# Records shown
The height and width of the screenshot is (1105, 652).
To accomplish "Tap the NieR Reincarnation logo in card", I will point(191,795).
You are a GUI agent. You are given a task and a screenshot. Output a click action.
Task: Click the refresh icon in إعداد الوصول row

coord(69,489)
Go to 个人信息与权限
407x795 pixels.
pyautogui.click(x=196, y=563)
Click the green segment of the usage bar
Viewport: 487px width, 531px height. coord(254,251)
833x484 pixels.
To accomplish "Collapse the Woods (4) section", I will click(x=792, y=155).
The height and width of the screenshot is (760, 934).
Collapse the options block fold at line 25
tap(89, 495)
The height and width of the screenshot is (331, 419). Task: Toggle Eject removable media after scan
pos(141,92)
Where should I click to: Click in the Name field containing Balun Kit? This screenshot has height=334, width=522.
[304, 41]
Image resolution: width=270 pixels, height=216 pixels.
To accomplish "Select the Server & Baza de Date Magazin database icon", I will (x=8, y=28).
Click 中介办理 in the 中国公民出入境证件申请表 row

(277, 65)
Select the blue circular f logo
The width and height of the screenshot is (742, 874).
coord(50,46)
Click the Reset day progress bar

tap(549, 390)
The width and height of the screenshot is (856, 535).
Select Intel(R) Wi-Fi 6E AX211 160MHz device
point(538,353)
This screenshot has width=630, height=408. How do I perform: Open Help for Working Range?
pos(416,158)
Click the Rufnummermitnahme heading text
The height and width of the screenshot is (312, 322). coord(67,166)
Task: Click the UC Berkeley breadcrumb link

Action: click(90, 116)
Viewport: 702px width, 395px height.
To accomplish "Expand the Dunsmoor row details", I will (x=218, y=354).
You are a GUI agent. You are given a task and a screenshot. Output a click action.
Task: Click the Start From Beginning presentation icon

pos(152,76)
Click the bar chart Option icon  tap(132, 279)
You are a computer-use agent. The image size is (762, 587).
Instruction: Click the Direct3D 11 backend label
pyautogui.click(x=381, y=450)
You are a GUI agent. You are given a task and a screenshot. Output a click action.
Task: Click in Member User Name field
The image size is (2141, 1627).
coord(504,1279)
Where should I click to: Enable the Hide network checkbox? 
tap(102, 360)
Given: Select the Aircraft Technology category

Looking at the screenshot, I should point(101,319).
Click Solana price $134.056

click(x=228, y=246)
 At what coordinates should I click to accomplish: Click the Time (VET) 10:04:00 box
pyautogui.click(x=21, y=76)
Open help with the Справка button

# Work to be completed
Pick out every line in the entries above that contains the word "Collapse" and copy each one out.

# Task response
To accomplish "Collapse the Woods (4) section", I will click(x=792, y=155).
Collapse the options block fold at line 25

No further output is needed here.